__What needs to be done__: The records below are to be reproduced word for word.

__Material supplied__:
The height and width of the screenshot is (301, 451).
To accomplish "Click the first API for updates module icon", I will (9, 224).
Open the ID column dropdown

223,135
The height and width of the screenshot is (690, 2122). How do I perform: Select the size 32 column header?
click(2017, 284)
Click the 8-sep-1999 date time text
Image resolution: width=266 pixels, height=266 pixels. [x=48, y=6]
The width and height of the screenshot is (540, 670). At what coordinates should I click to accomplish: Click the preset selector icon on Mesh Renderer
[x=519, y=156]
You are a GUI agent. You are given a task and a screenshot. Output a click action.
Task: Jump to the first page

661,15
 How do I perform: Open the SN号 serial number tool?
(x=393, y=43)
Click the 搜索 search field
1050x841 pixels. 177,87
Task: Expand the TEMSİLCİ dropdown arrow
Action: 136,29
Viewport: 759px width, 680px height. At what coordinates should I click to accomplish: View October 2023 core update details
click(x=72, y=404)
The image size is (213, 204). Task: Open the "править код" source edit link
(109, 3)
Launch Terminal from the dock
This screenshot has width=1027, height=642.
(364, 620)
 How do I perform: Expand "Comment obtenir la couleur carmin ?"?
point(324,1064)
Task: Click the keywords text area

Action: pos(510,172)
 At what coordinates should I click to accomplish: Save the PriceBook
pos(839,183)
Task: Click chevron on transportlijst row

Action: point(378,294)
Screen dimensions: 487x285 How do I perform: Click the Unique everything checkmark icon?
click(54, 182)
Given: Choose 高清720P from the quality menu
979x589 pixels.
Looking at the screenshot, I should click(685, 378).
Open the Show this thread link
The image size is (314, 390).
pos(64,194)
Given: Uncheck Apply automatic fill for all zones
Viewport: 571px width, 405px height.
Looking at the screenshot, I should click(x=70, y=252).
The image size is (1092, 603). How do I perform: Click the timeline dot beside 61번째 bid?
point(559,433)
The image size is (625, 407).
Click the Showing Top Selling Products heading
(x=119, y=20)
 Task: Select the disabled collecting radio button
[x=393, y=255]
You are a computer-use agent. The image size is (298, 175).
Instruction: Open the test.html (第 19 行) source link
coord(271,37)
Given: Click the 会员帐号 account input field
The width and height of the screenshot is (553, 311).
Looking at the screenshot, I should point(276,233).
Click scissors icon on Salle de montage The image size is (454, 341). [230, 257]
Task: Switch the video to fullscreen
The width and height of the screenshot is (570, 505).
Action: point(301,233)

__Response to the exercise__:
The height and width of the screenshot is (301, 451).
To accomplish "Click the first API for updates module icon", I will (9, 224).
Open the ID column dropdown

223,135
The height and width of the screenshot is (690, 2122). How do I perform: Select the size 32 column header?
click(2017, 284)
Click the 8-sep-1999 date time text
Image resolution: width=266 pixels, height=266 pixels. [x=48, y=6]
The width and height of the screenshot is (540, 670). At what coordinates should I click to accomplish: Click the preset selector icon on Mesh Renderer
[x=519, y=156]
You are a GUI agent. You are given a task and a screenshot. Output a click action.
Task: Jump to the first page

661,15
 How do I perform: Open the SN号 serial number tool?
(x=393, y=43)
Click the 搜索 search field
1050x841 pixels. 177,87
Task: Expand the TEMSİLCİ dropdown arrow
Action: 136,29
Viewport: 759px width, 680px height. At what coordinates should I click to accomplish: View October 2023 core update details
click(x=72, y=404)
The image size is (213, 204). Task: Open the "править код" source edit link
(109, 3)
Launch Terminal from the dock
This screenshot has width=1027, height=642.
(364, 620)
 How do I perform: Expand "Comment obtenir la couleur carmin ?"?
point(324,1064)
Task: Click the keywords text area

Action: pos(510,172)
 At what coordinates should I click to accomplish: Save the PriceBook
pos(839,183)
Task: Click chevron on transportlijst row

Action: point(378,294)
Screen dimensions: 487x285 How do I perform: Click the Unique everything checkmark icon?
click(54, 182)
Given: Choose 高清720P from the quality menu
979x589 pixels.
Looking at the screenshot, I should click(685, 378).
Open the Show this thread link
The image size is (314, 390).
pos(64,194)
Given: Uncheck Apply automatic fill for all zones
Viewport: 571px width, 405px height.
Looking at the screenshot, I should click(x=70, y=252).
The image size is (1092, 603). How do I perform: Click the timeline dot beside 61번째 bid?
point(559,433)
The image size is (625, 407).
Click the Showing Top Selling Products heading
(x=119, y=20)
 Task: Select the disabled collecting radio button
[x=393, y=255]
You are a computer-use agent. The image size is (298, 175).
Instruction: Open the test.html (第 19 行) source link
coord(271,37)
Given: Click the 会员帐号 account input field
The width and height of the screenshot is (553, 311).
Looking at the screenshot, I should point(276,233).
Click scissors icon on Salle de montage The image size is (454, 341). [230, 257]
Task: Switch the video to fullscreen
The width and height of the screenshot is (570, 505).
Action: point(301,233)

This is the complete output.